Among the most notable contributions to Jaina mysticism in this volume is Piotr Balcerowicz's entry on Kundakunda himself – or more accurately, themselves. In “Kundakunda a ‘collective author’: Deconstruction of a myth” (pp. 118–25) Balcerowicz outlines the evidence we have for reconstructing the historical life and philosophical position of Kundakunda. Such evidence suggests that “Kundakunda” is not a single person, much less one whose texts expound a consistent philosophical position. Rather, Balcerowicz suggests, we ought to understand “Kundakunda” as a “collective author”, a name under which multiple Jaina authors wrote. Balcerowicz's entry revises current scholarship on Kundakunda while introducing an author(s) who is mythologized and built upon in later centuries.

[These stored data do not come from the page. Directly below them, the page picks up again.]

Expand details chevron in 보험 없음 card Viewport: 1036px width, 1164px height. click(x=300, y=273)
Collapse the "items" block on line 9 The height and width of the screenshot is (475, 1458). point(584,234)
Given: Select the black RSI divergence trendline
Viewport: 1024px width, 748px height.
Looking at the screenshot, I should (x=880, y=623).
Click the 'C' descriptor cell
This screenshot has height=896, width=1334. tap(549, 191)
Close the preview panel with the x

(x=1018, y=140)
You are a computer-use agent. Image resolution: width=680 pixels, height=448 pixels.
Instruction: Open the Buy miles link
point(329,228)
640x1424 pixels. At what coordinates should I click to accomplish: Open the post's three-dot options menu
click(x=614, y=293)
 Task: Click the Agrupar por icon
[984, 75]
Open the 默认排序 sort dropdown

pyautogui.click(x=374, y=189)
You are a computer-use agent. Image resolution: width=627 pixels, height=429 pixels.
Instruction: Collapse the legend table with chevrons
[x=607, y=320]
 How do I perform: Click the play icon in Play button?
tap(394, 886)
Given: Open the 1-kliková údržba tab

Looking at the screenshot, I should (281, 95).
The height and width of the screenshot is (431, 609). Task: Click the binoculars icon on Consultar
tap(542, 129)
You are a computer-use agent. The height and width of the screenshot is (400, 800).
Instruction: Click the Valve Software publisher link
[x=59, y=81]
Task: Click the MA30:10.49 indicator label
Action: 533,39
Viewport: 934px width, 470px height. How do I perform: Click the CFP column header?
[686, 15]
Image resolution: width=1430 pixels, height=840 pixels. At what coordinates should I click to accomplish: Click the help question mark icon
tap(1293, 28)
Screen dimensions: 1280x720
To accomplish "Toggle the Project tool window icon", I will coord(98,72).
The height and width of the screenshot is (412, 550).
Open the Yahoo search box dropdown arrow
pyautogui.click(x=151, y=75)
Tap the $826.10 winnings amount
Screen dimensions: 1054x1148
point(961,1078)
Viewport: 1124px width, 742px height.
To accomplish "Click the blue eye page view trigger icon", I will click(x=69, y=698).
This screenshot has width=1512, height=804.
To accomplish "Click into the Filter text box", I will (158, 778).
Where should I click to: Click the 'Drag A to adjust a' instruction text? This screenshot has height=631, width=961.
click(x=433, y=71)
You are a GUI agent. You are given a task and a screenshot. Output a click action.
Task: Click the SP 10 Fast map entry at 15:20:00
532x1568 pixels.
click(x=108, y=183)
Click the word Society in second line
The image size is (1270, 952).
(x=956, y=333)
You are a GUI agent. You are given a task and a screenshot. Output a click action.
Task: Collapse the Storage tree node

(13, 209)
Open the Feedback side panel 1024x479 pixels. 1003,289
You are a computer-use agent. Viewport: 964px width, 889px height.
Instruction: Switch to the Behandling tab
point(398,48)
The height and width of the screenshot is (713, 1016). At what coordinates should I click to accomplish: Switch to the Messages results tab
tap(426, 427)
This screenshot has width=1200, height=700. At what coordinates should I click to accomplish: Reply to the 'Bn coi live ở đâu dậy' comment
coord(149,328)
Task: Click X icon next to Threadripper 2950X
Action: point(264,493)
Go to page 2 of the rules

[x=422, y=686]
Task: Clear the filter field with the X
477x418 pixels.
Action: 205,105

The chapters that follow Balcerowicz's entry explore the history of writers who either drew upon Kundakunda's ideology or similar ideologies of the pure soul from the fifteenth century onwards: Tāraṇ Svāmī Panth, Banārasīdās, Ṭoḍarmal, Śrīmad Rājachandra, Kānjī Svāmī, and the Akrama Vijñāna Mārga. Flügel's study of the Akrama Vijñāna Mārga constitutes a particularly interesting case study. The movement emerged in 1960s Gujarat after its founder, a businessman named Ambalāl Mūljibhāī Paṭel, had a direct experience of the pure soul through contact with the Jina Sīmandhara Svāmī while standing on a train platform. Paṭel's immediate, experiential knowledge of the soul led him to promulgate ritual techniques that he believed would transmit this experience to others. What is especially interesting about this case study is the implication Paṭel's experience of the self has on his understanding of identity. Paṭel denies the validity of identifiers such as “sect”, “Hindu” and even “Jaina” because such labels belie the fact that the experience of the soul is, in Paṭel's eyes, direct, mediated neither by the sectarian labels that are conventionally constructed nor by material phenomena distinct from the pure soul. This trans-sectarian outlook became inscribed into material culture when Paṭel began to construct tripartite temples dedicated to the Jina Sīmandhara alongside the “Hindu” deities, Kṛṣṇa and Śiva, to direct the worshipper to the experience of the self. Flügel's analysis of Akrama Vijñāna Mārga introduces specialists and non-specialists alike to this new religious movement and raises larger questions about the conceptual and material representation of religious identity in the present day.

In sum, Pure Soul is a recommended purchase for anyone interested in the Pure Soul exhibition at SOAS whether they were able to attend or not. The 22 entries adorned with pictures of the exhibition provide accessible and concise introductions to key themes in the history of Jaina thought and material culture. Relevant for the scholar of Jainism are the specialist entries written about artefacts on display in the exhibition as well as the entries on mystical traditions because these chapters outline upcoming projects in the study of Jainism.